Eppure, contro ogni logica, tutto ciò esiste
davvero.
Oggi, ore 14 e 45, con
la poca lucidità che mi è ancora rimasta, ho la certezza, ragionevolezza, di
affermare che gli incubi a volte diventano realtà.
Mi chiamo
Alyson Shohan, ho 21
anni e studio alla Yale University del New Haven, nel Connecticut. La mia aspirazione principale è
quella di diventare una biologa, e, successivamente,
entrar a far parte del colosso nazionale di ricerca e sviluppo gestito dall’Umbrella Corporation. Almeno…

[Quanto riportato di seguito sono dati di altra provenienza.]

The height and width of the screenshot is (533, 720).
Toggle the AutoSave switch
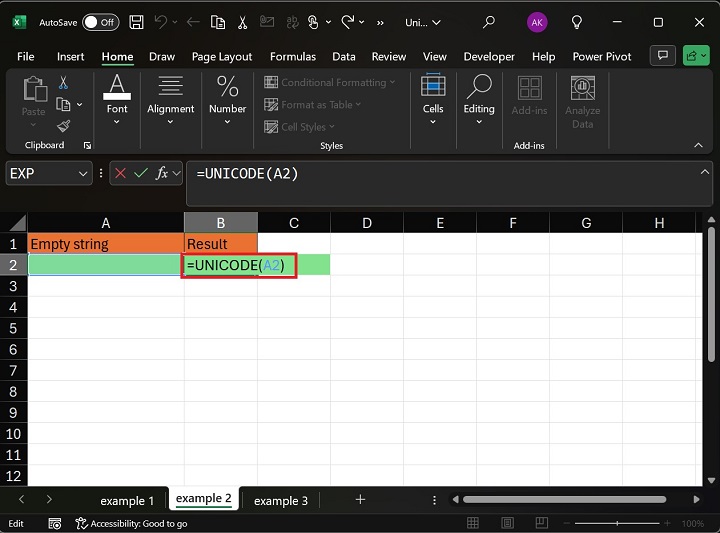pos(100,22)
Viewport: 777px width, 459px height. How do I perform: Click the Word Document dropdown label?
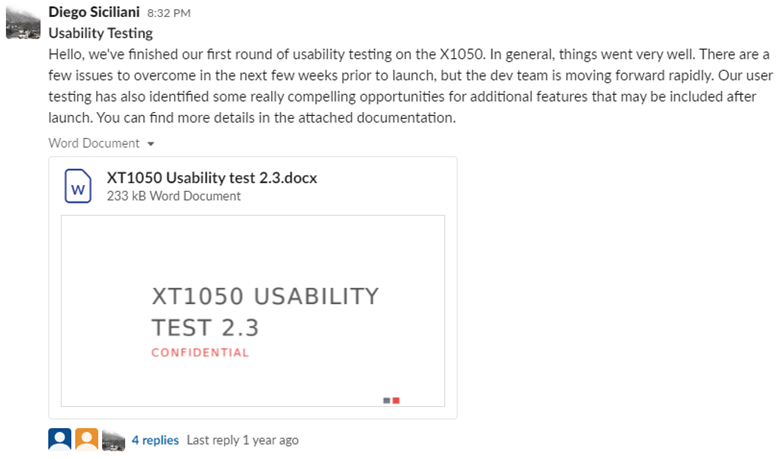click(x=94, y=143)
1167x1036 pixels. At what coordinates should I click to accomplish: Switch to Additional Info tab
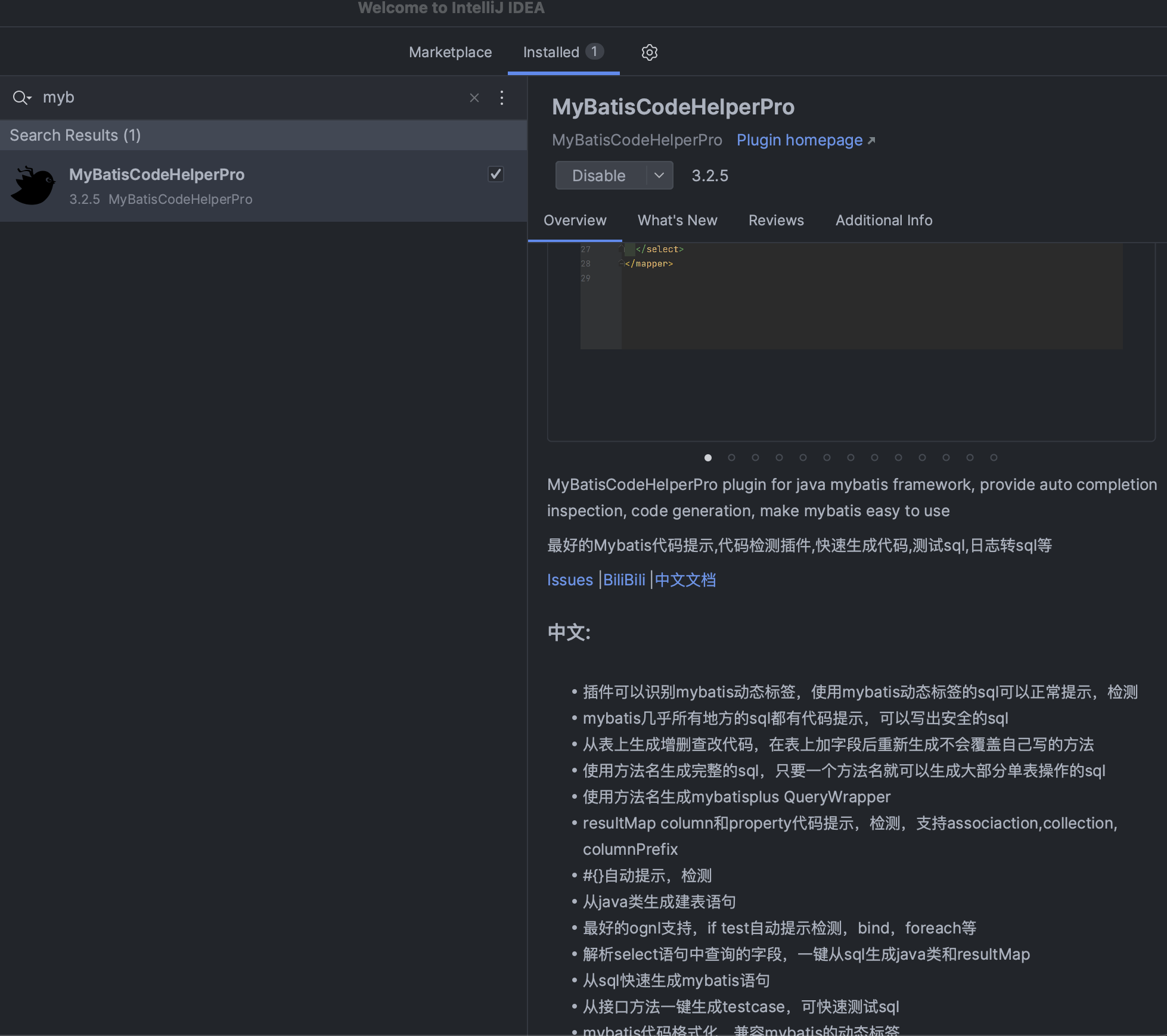pyautogui.click(x=883, y=221)
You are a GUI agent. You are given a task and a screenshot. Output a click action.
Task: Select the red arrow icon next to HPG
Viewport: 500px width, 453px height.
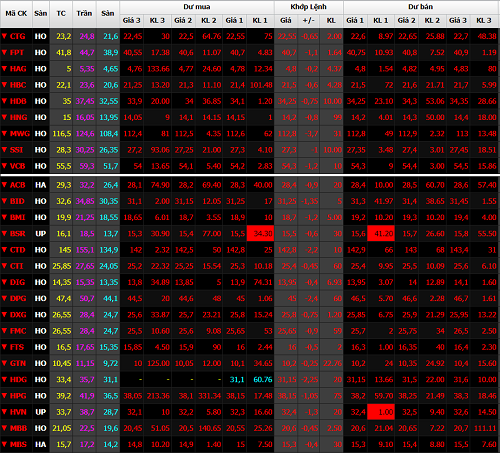click(x=4, y=395)
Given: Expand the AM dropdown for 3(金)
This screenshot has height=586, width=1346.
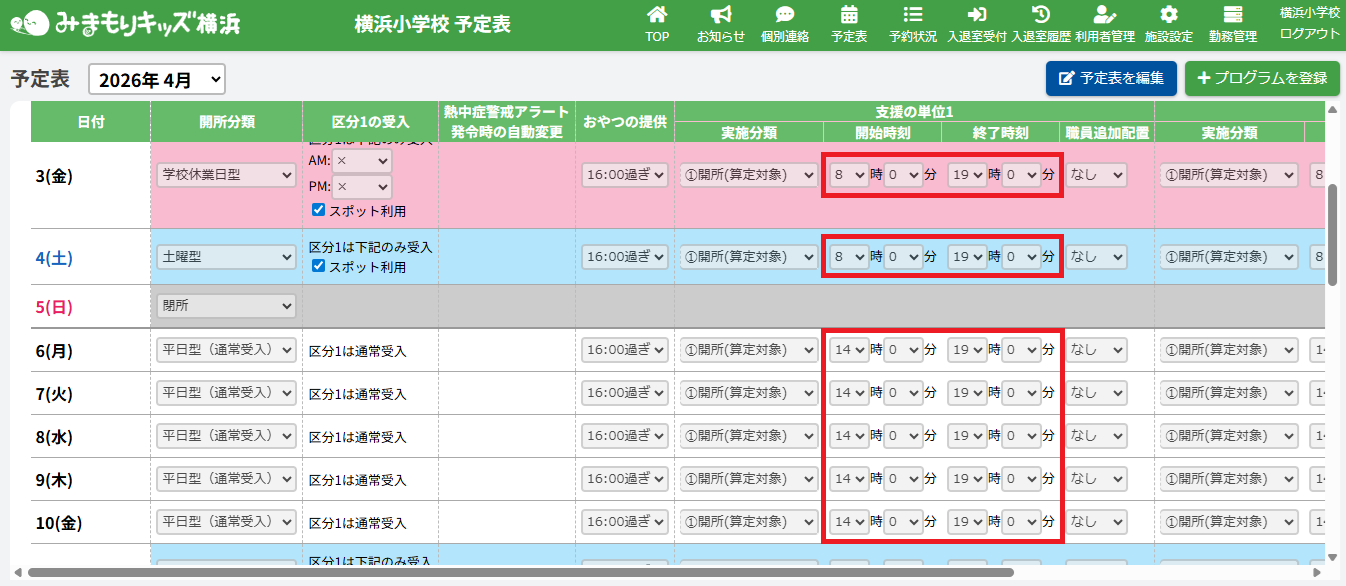Looking at the screenshot, I should (361, 161).
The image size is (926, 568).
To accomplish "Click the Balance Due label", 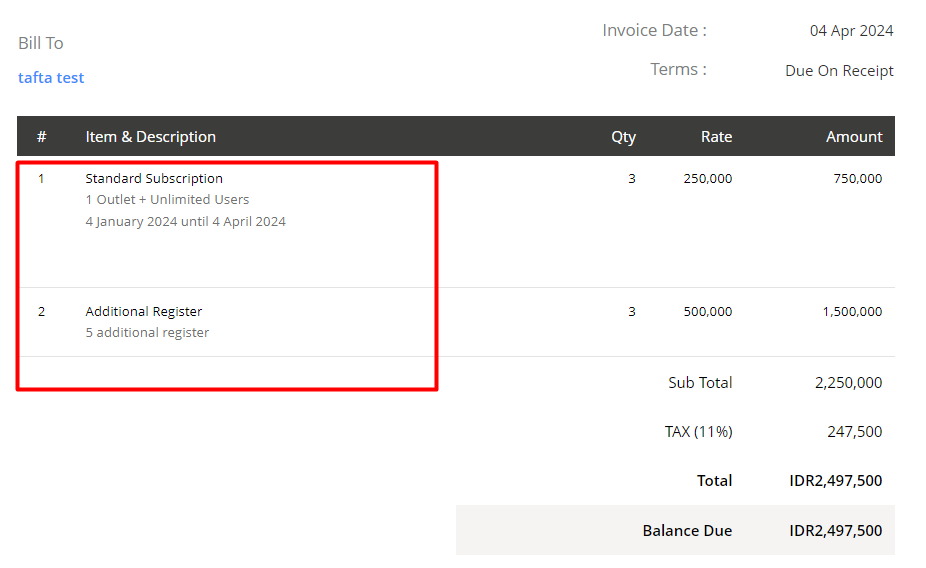I will point(687,531).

fino a poco tempo fa’ pensavo fosse questo il mio
futuro.
Da piccola ho sempre
apprezzato e ammirato con occhi estasiati l’imponente struttura soprannominata
“Alveare” per la sua forma che in parte ricorda appunto una grossa arnia.
Mio padre, Michael Shohan, lavorava nel
vasto laboratorio sotterraneo dell’Umbrella, creato
sotto le fondamenta di Raccoon City. Lo stesso
stabilimento dove ora, in questo preciso momento, mi ritrovo a scrivere questa lettera.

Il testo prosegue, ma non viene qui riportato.